- _BUT DE L'EXERCICE_
Recopiez mot pour mot le passage du texte sur la croissance en Asie, depuis "Focus : Chine, Japon" jusqu'à "faible dynamisme démographique." inclus.

La croissance démographique et la croissance économique sont donc des processus intimement liés et l’inégalité des rythmes entre chaque pays explique en grande partie leurs résultats inégaux. Globalement l’Asie de l’Est, en raison du rôle pionnier du Japon dans le phénomène d’industrialisation et de la précocité de la transition démographique, a connu des résultats plus spectaculaires que l’Asie du Sud : l’Inde reste une société très rurale, faiblement productive et sa démographie est une contrainte importante en matière de développement. C’est vrai aussi de tout le sous-continent indien, qui ne joue un rôle important que dans le secteur industriel du textile. L’Asie du Sud-Est (Malaisie, Indonésie, Philippines) est dans une position intermédiaire.

Les deux réussites les plus spectaculaires sont en Asie de l’Est avec la Chine et le Japon.

Focus : Chine, Japon : deux ambitions mondiales

  • Le Japon a désormais derrière lui plus de 150 ans de tradition industrielle, c’est une économie très développée, du Nord et très diversifiée, la première sur certains secteurs des technologies de pointe et avec des grandes entreprises qui sont des acteurs majeurs de l’économie financière mondialisée. Cette montée en puissance s’est heurtée aux Etats-Unis dans le Pacifique (1941-1945) mais elle a été remobilisée par ceux-ci pour affronter l’URSS en Asie. Depuis les années 90, la croissance japonaise marque le pas et, comme en Europe, au-delà des mécanismes purement économiques, on peut expliquer cette situation par le faible dynamisme démographique.

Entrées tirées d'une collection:
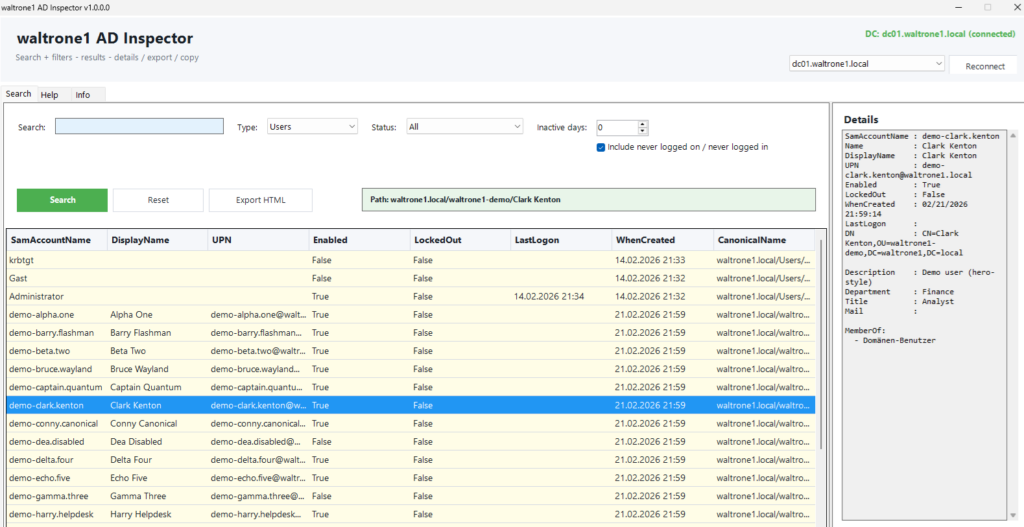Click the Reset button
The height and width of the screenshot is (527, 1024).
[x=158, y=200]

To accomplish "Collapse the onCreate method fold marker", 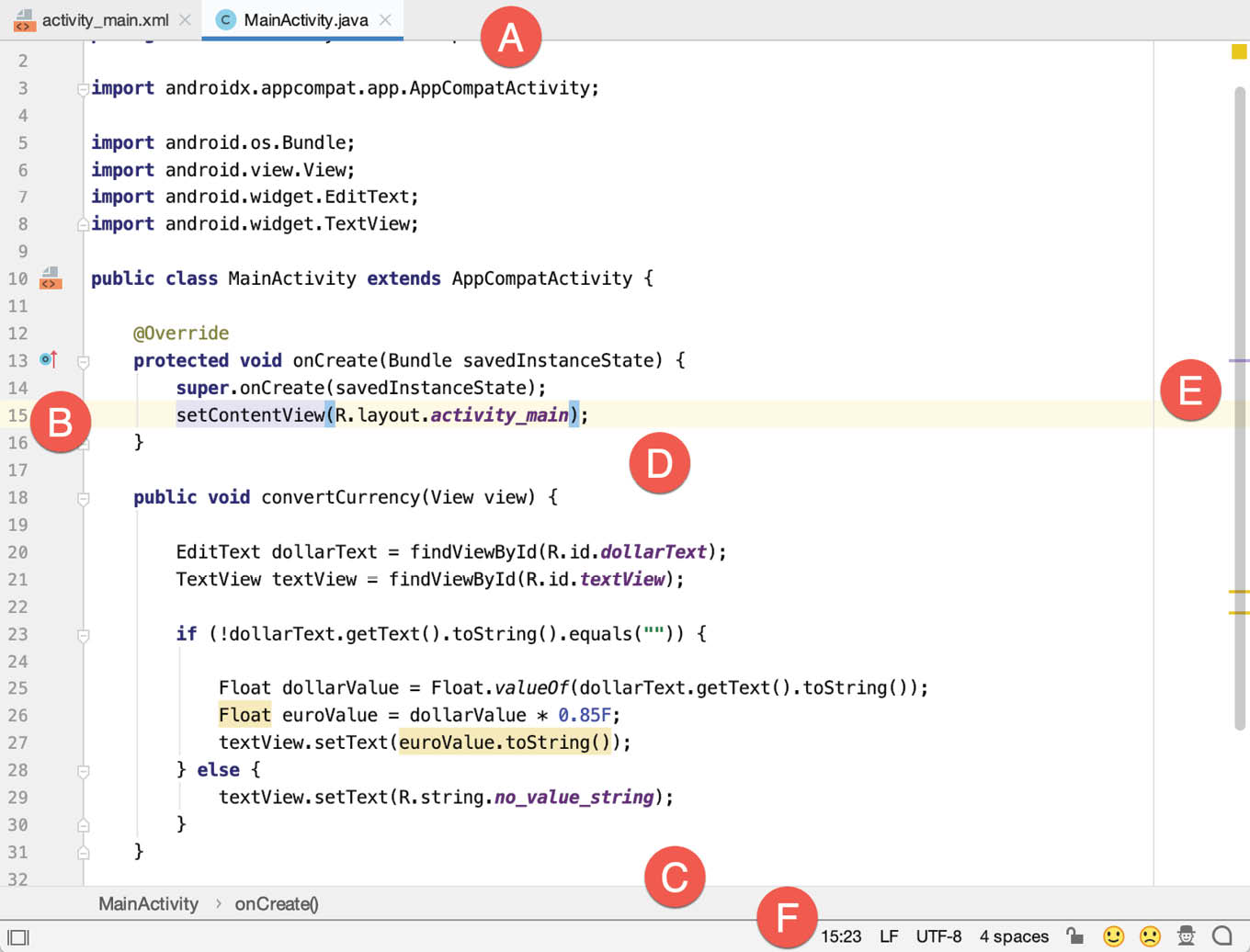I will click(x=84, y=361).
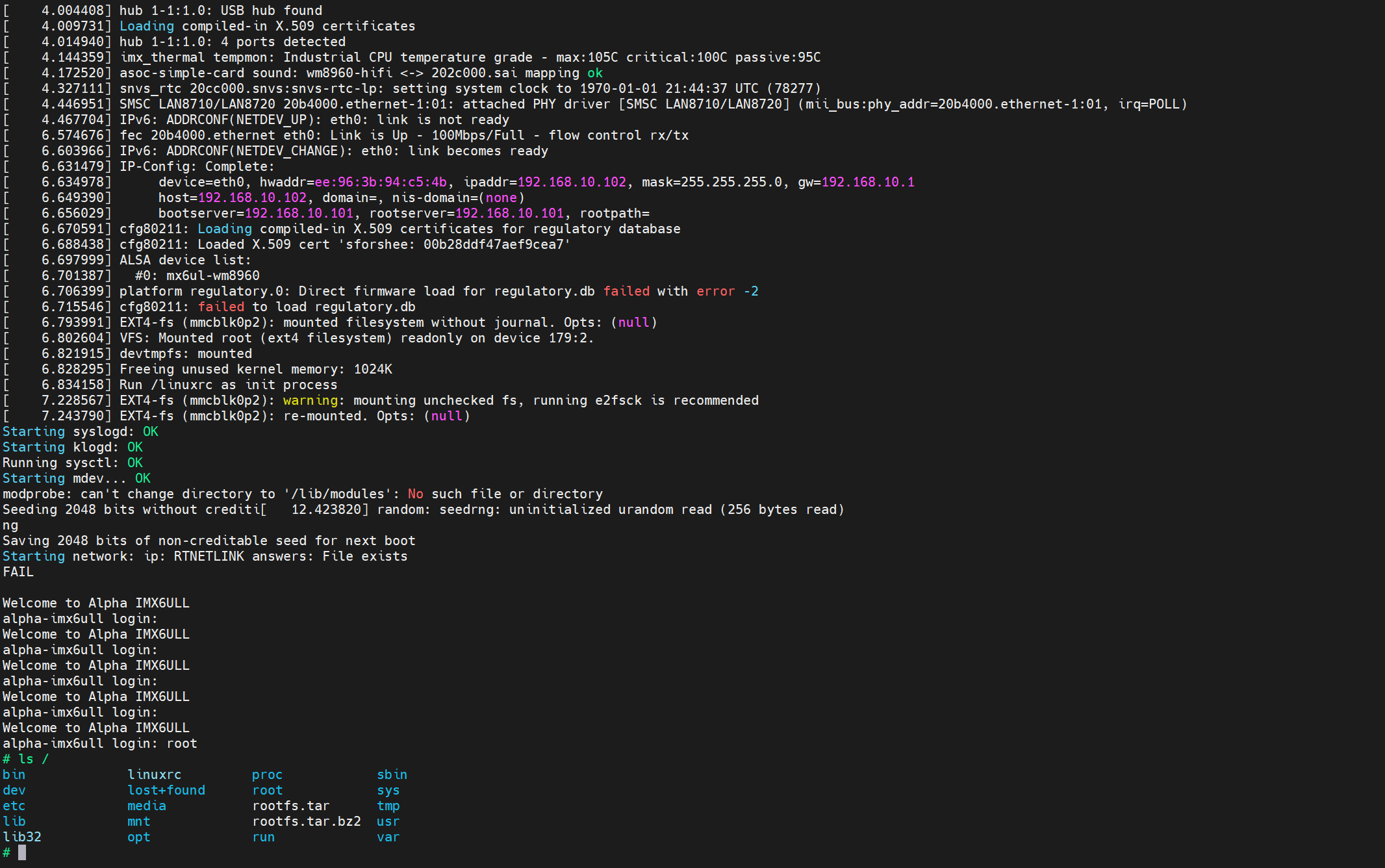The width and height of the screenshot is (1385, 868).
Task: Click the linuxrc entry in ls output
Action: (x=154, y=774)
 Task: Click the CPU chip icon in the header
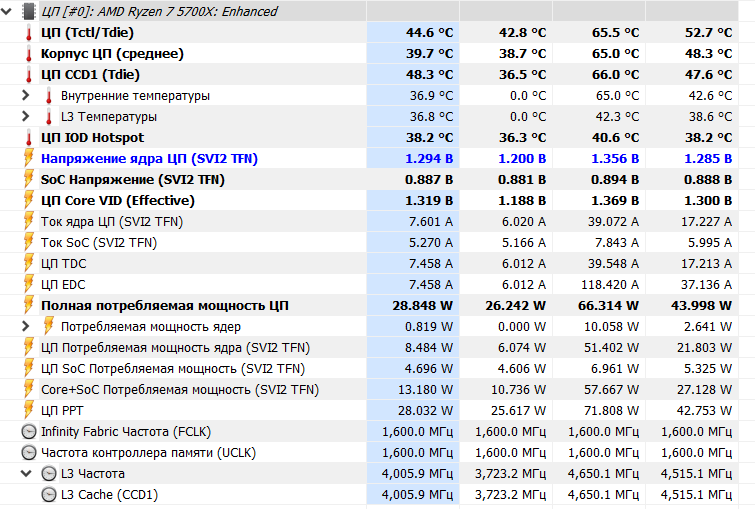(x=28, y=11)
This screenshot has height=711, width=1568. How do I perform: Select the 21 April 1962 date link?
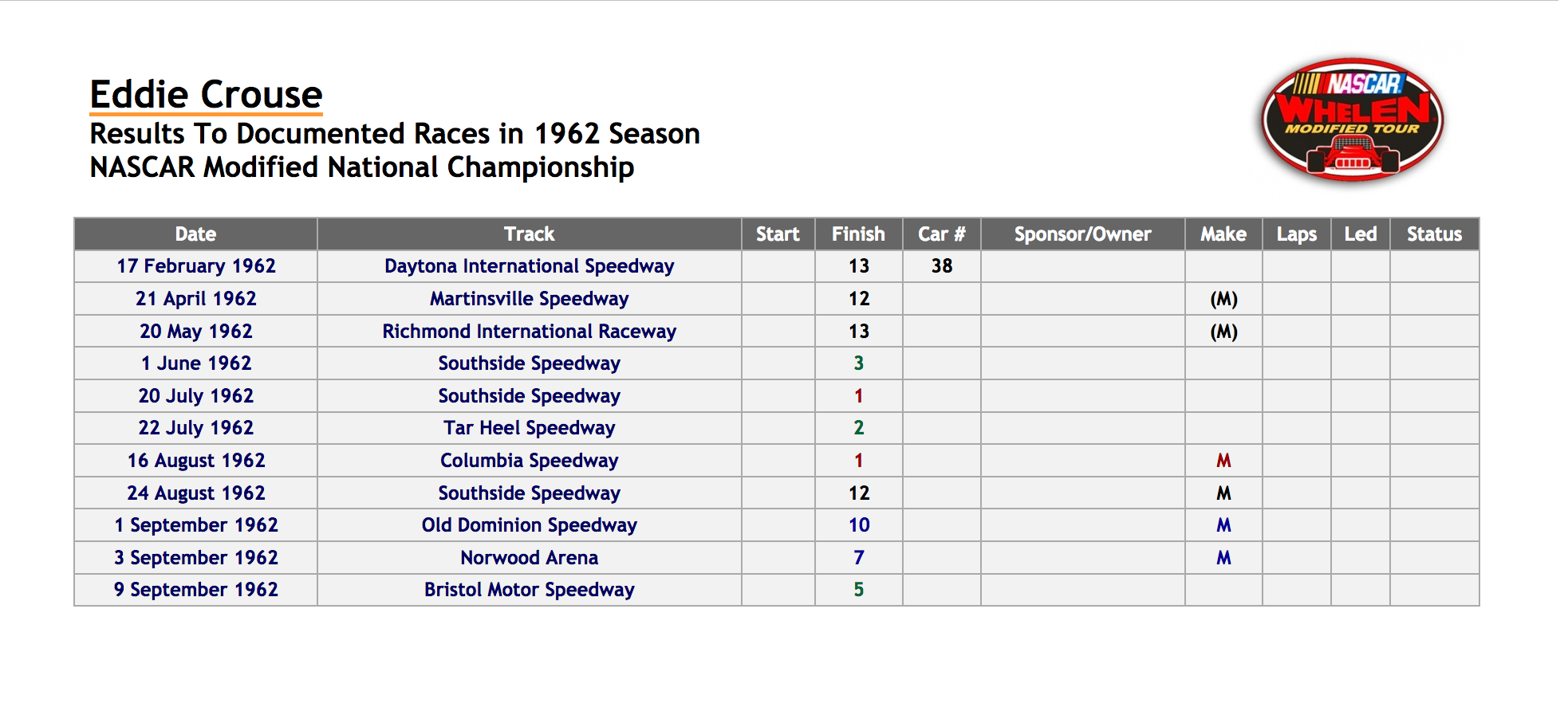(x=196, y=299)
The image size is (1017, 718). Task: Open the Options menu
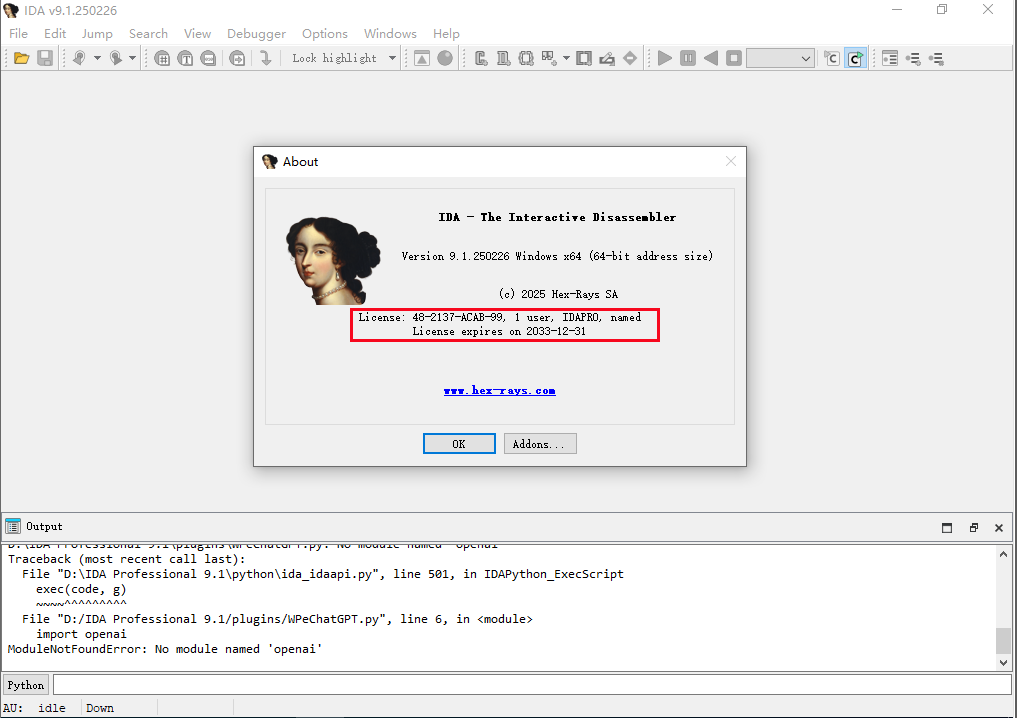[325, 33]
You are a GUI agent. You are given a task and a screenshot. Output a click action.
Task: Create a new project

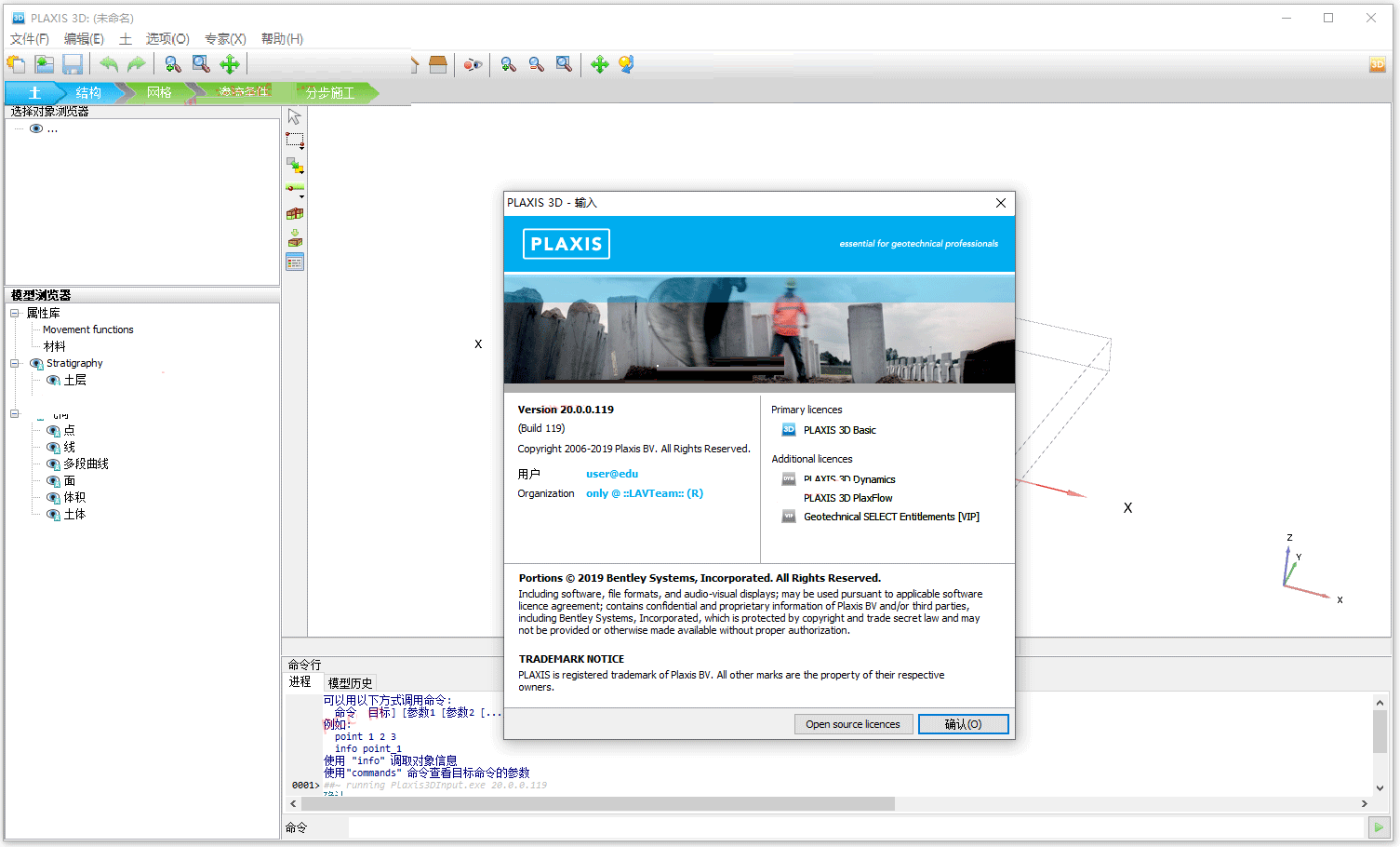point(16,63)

- _RÉSULTAT ATTENDU_
Focus : Chine, Japon : deux ambitions mondiales

  • Le Japon a désormais derrière lui plus de 150 ans de tradition industrielle, c’est une économie très développée, du Nord et très diversifiée, la première sur certains secteurs des technologies de pointe et avec des grandes entreprises qui sont des acteurs majeurs de l’économie financière mondialisée. Cette montée en puissance s’est heurtée aux Etats-Unis dans le Pacifique (1941-1945) mais elle a été remobilisée par ceux-ci pour affronter l’URSS en Asie. Depuis les années 90, la croissance japonaise marque le pas et, comme en Europe, au-delà des mécanismes purement économiques, on peut expliquer cette situation par le faible dynamisme démographique.